Aku berdiam diri sambil memandangnya, bingung apa yang hendak aku kerja-kan, tidak berani melangkah maju atau mundur. Aku memalingkan wajah dari arah yang ditempati Jibril di ufuk langit. Tapi setiap kali aku memandang arah langit yang lain, di sana tetap ada Jibril yang kulihat. Aku tetap diam, tidak selangkah kaki pun maju ke depan atau surut ke belakang, hingga akhirnya Khadijah binti Khuwailid mengirim beberapa orang untuk mencariku. Bahkan mereka sampai ke Makkah dan kembali lagi menemui Khadijah tanpa hasil, padahal aku tetap berdiri seperti semula di tempatku berdiri. Kemudian Jibril pergi dari ku dan aku pun pulang kembali menemui keluargaku. Sesampainya di rumah aku langsung duduk di atas paha Khadijah sambil bersandar kepadanya.

Khadijah berkata. “Wahai Abu Qasim, kemana saja engkau tadi? Demi Allah, aku telah mengirim beberapa orang untuk mencarimu hingga mereka sampai di Makkah, namun kembali lagi tanpa hasil.” Kemudian aku memberitahukan apa yang telah aku lihat. Dia berkata, “bergembiralah wahai anak pamanku dan teguhkanlah hatimu. Demi diri Khadijah yang ada di tangan_Nya, aku benar-benar sangat berharap engkau menjadi Nabi umat ini.”

Setelah itu Khadijah beranjak pergi untuk menemui Waraqah dan mengabarkan kepadanya. Waraqah berkata, “Mahasuci, Mahasuci. Demi diri Waraqah yang ada di tangan –Nya, Namus Yang Besar yang pernah datang kepada Musa kini telah datang kepadanya. Dia adalah benar_benar nabi umat ini. Katakanlah kepada-nya, agar dia berteguh hati.”

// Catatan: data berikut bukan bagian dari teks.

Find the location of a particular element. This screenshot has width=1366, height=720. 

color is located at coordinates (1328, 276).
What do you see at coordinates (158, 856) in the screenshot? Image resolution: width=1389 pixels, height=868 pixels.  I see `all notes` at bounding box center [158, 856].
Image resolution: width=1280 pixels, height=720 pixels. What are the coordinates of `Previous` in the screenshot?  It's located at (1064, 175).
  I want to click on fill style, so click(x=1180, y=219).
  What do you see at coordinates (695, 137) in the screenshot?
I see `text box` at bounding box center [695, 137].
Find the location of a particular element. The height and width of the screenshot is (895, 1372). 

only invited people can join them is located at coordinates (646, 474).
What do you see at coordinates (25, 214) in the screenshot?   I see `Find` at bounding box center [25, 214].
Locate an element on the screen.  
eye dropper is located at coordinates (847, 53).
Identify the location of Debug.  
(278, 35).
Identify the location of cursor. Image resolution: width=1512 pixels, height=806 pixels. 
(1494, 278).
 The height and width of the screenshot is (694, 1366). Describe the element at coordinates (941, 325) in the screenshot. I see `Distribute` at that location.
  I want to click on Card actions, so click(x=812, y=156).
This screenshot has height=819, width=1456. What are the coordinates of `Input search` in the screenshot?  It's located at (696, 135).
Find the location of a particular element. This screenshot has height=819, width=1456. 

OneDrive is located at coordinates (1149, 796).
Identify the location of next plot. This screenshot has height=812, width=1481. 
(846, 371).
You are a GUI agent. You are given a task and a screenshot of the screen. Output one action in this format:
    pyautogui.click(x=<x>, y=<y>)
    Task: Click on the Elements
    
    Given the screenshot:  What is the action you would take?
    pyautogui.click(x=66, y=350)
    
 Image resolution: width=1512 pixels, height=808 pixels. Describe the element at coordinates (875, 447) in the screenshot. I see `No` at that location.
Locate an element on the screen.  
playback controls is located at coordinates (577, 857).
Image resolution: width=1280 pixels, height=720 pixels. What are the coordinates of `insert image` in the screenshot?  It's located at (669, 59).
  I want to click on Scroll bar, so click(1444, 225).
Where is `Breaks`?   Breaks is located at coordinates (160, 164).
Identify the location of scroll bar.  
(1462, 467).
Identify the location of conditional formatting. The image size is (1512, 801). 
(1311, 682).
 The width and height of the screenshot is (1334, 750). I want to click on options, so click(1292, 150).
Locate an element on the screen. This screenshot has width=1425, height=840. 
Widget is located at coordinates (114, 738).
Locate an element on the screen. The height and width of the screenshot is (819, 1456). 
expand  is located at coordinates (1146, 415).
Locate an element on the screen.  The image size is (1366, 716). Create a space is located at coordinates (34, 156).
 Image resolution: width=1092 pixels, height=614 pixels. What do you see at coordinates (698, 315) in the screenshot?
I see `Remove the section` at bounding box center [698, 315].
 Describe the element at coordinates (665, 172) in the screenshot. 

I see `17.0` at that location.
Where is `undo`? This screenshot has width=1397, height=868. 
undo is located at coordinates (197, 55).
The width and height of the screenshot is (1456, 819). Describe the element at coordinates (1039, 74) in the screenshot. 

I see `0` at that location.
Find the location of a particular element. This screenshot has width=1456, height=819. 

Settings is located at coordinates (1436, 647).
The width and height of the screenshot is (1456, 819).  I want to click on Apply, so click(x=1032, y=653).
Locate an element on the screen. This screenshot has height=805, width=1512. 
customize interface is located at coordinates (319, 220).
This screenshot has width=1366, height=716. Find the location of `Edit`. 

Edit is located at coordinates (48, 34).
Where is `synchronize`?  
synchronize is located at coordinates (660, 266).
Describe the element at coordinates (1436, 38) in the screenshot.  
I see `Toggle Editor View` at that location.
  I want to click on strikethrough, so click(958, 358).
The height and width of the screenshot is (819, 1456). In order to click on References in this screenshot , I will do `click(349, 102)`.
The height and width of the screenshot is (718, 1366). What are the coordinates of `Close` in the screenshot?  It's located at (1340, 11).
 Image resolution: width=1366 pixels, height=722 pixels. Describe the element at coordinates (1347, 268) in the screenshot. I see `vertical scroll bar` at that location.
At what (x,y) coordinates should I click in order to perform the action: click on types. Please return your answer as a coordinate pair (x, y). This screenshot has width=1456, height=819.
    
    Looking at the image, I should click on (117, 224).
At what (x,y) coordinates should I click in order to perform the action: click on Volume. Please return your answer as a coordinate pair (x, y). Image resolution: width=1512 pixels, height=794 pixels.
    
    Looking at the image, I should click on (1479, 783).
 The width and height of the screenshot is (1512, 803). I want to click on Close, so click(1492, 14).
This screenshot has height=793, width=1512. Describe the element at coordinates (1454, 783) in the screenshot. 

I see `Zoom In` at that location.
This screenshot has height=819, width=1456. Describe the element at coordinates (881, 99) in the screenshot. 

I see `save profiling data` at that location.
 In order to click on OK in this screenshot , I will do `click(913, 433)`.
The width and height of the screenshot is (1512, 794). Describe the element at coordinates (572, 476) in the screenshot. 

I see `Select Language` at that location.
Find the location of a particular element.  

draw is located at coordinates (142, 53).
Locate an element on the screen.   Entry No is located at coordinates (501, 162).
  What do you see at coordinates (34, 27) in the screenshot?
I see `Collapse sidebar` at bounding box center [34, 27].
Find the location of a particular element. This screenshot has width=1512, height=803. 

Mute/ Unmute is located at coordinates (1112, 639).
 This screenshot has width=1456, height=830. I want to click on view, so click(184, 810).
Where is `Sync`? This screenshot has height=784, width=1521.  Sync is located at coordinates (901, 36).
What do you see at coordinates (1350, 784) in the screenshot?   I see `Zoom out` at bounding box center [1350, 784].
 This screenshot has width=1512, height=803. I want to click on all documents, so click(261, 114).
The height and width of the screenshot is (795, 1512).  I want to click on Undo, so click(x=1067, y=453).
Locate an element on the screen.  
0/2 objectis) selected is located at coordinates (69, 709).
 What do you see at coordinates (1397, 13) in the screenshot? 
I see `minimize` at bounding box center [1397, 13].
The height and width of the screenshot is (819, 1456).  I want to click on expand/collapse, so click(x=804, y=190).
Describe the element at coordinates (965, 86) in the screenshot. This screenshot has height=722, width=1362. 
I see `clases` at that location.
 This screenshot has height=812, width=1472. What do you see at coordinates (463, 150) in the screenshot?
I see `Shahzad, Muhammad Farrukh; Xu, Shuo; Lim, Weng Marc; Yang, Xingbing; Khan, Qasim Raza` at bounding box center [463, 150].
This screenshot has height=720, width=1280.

Khadijah pulang lalu mengabarkan apa yang dikatakan Waraqah kepadanya. Takala Rasulullah shallallahu ‘alaihi wa sallam meninggalkan isterinya dan pergi ke Makkah, beliau bertemu Waraqah. Setelah mendengar penuturun langsung dari beliau, Waraqah berkata, “Demi diriku yang ada di tangan_Nya, engkau adalah benar_benar nabi umat ini. Nama yang besar telah datang kepadamu, seperti yang pernah datang  kepada Musa.” [Riwayat ini diringkas dari kitab As_ Sirah An_Nabawiyah karya Muhammad bin Abdul Malik bin Hisyam bin Ayyub Al_Humary]

Wahyu Terputus

Mengenai jangka waktu terputusnya wahyu, Ibnu Sa’d meriwayatkan dari Ibnu Abbas, yang intinya menjelaskan bahwa jangka waktu terputusnya wahyu adalah beberapa hari saja. Inilah pendapat yang kuat dan bahkan pendapat yang bisa dipastikan, setelah mengadakan penelitian dari segala sisi. Adapun pendapat yang menyebar bahwa masa terputusnya wahyu itu berlangsung selama tiga tahun atau dua setengah tahun adalah pendapat yang tidak benar.

Pada masa_masa terputusnya wahyu itu, Rasulullah shallallahu ‘alaihi wa sallam hanya diam dalam keadaan termenung sedih. Rasa kaget dan bingung melingkupi diri beliau. Imam Al_Bukhari dalam kitab Kitabut Ta’bir meriwayatkan yang isinya sebagai berikut: “Wahyu terputus selang beberapa waktu, hingga Nabi shallallahu ‘alaihi wa sallam dirundung kedukaan seperti halnya diri kita yang sedang berduka. Beberapa kali beliau pergi ke puncak gunung agar mati saja di sana. Tetapi setiap kali beliau sudah mencapai puncaknya dan terbesit keinginan untuk terjun dari sana, maka muncul bayangan Jibril yang berkata kepada beliau, ‘Wahai Muhammad, engkau adalah benar_benar Rasul Allah.’ Dengan begitu hati dan jiwa beliau menjadi tenang kembali. Setelah itu beliau pulang kembali. Jika kevakuman wahyu itu berselang lagi, maka beliau melakukan hal yang sama. Namun selagi sudah tiba di puncak gunung, maka tiba_tiba muncul bayangan Jibril dan mengatakan hal yang sama.” [Muhammad bin Isma’il Al_Bukhari, Kitabut Ta’bir bab Awwalu Ma Budi’a Bihi Rasulullah shallallahu ‘alaihi wa sallam Minal Wahyi Ar_Ru’ya Ash_Shalihah, hal. 2/340]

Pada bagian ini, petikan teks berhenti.